The GFR is held constant at 180L/day within the mean arterial pressure range of 80 to 180 mm Hg. This
consistency is maintained by reflex control from Autonomic nervous system and hormones that affect the
diameter of the afferent and efferent arterioles.
Myogenic Response
If MAP increases, the smooth muscle in the wall of arterioles are stretched. In response to this stretching,
the smooth muscle contracts (the myogenic response), leading to vasoconstriction of the arteriole.
Vasoconstriction reduces blood flow through arteriole (and glomerulus) and in this way maintains a
constant volume of filtrate produced despite changes in MAP.
2. Tubuloglomerular Feedback
Portions of the distal convoluted tubule (DCT) pass between afferent and efferent arterioles. This area of
the DCT contains the Macula densa, which are modified cells in the tubule wall, which can exchange
information about the flow of filtrate to the arterioles. Juxtaglomerular cells (JG cells) are modified cells
in afferent (predominantly) arteriole walls. These cells synthesize and release renin - which is a hormone
involved in salt and water balance
A) Macula densa + JG cells = Juxtaglomerular apparatus
B) Tubuloglomerular feedback (Fig. 19-10):
A) Increased GFR: Increased distal tubule flow results in Macula densa sending a paracrine message to
afferent arteriole, causing constriction, this increases resistance which decreases blood flow through the
glomerulus and thus GFR decreases.
B) Exact stimulus initiating macula densa response is still unclear:
a. Some aspect of NaCl absorption at the macula densa.
b.
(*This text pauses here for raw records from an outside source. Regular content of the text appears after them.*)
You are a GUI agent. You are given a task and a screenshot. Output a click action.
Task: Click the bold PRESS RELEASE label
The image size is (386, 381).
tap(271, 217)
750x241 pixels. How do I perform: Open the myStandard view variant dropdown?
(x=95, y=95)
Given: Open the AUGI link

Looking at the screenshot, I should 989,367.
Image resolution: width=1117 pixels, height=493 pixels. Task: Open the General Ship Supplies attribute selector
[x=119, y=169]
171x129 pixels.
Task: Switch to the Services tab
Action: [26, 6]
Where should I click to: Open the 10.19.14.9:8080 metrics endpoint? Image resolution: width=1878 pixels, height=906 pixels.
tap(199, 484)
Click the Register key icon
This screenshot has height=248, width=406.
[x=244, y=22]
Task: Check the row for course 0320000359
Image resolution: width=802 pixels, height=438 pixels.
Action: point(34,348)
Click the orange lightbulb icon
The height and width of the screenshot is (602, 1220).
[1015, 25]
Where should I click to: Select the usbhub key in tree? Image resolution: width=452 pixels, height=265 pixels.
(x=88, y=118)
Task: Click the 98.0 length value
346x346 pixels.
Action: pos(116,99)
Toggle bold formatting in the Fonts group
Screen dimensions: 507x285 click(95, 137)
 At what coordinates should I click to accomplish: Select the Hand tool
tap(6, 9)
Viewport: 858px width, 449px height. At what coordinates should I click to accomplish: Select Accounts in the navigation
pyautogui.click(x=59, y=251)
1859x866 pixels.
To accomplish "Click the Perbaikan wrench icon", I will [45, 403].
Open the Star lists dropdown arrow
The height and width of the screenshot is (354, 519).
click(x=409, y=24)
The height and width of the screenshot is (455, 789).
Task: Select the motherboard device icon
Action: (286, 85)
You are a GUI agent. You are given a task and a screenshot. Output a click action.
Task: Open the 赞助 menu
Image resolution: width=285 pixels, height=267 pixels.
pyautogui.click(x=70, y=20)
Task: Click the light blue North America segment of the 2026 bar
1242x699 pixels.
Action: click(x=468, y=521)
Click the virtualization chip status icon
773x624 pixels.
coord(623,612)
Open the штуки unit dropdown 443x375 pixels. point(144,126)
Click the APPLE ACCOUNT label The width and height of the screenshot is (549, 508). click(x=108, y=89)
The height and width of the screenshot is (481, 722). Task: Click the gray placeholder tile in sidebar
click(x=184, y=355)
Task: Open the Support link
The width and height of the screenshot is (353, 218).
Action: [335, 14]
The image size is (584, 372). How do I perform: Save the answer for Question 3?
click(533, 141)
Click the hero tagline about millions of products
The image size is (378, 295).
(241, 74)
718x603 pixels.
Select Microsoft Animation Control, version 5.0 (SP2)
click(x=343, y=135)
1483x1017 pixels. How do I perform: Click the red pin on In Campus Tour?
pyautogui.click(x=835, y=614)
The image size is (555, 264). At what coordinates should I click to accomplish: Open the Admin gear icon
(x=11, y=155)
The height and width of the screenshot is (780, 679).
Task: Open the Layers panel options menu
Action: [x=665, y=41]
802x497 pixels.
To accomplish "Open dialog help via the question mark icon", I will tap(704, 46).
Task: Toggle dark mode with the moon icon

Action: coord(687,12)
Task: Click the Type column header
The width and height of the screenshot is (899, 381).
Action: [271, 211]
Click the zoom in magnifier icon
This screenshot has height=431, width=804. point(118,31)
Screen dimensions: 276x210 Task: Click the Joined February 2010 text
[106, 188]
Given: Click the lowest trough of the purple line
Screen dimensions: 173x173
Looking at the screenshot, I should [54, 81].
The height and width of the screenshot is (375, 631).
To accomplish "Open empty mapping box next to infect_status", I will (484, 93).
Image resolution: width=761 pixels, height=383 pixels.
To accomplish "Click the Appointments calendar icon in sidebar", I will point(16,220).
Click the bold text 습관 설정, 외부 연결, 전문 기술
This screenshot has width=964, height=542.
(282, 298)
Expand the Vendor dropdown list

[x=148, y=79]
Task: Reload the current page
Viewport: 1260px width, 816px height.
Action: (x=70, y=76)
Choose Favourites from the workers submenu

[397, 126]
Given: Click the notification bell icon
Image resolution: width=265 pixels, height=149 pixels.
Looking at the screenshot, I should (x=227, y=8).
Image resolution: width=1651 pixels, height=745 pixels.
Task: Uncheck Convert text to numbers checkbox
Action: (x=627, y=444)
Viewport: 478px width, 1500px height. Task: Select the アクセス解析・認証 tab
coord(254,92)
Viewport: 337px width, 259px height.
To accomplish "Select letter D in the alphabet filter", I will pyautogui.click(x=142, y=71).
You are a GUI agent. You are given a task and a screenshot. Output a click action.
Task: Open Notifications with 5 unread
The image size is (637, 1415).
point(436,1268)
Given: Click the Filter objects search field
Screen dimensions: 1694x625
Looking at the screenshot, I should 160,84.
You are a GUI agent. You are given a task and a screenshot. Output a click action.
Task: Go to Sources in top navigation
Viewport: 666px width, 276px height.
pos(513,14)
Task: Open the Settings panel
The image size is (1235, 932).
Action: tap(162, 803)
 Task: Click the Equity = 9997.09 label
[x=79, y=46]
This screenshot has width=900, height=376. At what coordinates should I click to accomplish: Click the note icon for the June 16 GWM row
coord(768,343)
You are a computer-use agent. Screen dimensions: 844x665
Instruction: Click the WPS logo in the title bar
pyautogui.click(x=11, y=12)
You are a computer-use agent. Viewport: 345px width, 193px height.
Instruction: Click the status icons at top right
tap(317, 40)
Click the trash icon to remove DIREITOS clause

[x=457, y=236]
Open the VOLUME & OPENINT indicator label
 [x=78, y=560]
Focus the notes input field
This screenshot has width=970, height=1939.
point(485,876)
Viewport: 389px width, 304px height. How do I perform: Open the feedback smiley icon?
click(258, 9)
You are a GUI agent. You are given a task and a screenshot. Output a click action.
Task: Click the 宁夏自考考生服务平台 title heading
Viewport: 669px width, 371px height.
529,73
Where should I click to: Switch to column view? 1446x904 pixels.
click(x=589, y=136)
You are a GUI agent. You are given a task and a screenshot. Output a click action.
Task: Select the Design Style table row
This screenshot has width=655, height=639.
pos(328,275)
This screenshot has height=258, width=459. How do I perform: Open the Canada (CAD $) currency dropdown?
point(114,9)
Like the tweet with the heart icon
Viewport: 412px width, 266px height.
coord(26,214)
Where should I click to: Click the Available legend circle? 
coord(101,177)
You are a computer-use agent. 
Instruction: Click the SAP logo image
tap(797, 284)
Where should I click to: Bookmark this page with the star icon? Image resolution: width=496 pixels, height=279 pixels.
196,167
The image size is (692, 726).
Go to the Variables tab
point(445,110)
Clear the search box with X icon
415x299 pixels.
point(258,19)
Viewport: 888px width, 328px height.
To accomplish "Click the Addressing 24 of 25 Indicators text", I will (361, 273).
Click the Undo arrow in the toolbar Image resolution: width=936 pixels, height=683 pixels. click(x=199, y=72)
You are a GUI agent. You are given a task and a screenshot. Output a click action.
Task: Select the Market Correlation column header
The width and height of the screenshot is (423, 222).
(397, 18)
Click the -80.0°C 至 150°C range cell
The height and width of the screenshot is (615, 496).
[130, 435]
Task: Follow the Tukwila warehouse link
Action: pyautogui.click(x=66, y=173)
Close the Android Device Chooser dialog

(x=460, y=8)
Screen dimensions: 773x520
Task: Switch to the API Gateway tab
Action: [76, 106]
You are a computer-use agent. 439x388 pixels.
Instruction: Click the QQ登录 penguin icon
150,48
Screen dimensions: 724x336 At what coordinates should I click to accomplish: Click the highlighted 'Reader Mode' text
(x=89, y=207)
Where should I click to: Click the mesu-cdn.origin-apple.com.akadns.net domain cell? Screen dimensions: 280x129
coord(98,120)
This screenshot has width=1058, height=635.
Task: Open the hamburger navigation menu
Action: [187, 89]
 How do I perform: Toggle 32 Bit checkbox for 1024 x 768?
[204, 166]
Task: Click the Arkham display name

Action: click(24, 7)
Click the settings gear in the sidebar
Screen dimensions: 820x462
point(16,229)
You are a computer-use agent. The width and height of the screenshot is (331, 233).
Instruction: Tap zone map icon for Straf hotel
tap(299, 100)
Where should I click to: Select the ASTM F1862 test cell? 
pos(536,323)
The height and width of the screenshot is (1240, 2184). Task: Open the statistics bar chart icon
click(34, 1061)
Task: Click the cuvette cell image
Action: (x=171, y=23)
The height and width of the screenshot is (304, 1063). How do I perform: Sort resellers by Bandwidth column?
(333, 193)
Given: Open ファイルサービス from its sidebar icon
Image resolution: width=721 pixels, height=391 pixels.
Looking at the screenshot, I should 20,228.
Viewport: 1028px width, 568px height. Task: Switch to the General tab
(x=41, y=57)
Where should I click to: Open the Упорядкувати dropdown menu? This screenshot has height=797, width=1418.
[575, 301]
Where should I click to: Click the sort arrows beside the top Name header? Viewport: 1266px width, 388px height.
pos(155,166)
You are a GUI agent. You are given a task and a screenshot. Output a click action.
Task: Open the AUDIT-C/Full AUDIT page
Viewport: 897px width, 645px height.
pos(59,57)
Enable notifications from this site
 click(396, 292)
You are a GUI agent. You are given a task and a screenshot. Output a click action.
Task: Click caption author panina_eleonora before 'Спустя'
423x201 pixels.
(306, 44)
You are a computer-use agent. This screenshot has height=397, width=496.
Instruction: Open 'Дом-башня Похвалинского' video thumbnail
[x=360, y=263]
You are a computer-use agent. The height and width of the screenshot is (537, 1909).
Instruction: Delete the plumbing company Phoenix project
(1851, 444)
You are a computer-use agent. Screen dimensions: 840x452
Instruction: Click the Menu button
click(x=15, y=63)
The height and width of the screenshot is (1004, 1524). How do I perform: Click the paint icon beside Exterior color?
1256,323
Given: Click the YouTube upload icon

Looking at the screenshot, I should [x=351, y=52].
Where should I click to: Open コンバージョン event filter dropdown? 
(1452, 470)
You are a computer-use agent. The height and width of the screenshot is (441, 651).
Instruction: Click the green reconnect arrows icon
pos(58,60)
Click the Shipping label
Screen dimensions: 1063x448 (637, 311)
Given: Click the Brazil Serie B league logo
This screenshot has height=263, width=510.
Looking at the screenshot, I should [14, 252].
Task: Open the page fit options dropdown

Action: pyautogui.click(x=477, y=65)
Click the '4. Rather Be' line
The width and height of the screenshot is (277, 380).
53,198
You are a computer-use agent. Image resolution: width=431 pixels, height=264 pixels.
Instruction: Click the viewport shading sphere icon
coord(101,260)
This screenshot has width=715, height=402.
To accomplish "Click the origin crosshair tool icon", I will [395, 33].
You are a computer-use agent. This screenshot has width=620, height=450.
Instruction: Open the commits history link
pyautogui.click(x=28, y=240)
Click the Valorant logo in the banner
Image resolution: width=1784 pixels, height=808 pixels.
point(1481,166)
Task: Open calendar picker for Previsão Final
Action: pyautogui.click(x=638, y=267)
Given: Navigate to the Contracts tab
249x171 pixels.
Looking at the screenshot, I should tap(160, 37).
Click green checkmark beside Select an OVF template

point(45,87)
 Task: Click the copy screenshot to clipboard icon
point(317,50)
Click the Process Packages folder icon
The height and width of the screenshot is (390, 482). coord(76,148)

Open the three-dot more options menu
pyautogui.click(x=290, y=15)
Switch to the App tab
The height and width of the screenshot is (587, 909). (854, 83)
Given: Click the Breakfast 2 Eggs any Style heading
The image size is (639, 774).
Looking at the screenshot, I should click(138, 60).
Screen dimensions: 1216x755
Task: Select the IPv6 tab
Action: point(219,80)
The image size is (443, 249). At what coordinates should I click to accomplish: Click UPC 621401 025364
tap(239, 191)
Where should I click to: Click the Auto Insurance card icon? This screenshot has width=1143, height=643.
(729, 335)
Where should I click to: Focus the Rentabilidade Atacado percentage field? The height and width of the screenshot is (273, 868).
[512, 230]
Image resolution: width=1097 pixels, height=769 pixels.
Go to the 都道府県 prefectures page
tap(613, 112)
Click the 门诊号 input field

Paracrine signals: Nitric oxide, adenosine.
Hormones and Autonomic Neurons Also Influence GFR
1. Sympathetic neurons, norepinephrine can affect afferent and efferent arterioles
Activation of  receptors causes vasoconstriction, but moderate sympathetic activity has little effect on
GFR. However, the sympathetic division of ANS can respond to drastic changes in systemic blood
pressure (hemorrhage, severe dehydration) decreases GFR.
2. Some of the hormones that influence arteriolar resistance and GFR:
a. Angiotensin II (AGII): Potent vasoconstrictor.
b. Prostaglandins: These are vasodilators.
c. Other actions: May alter filtration slit size by acting on podocytes or mesangial cells.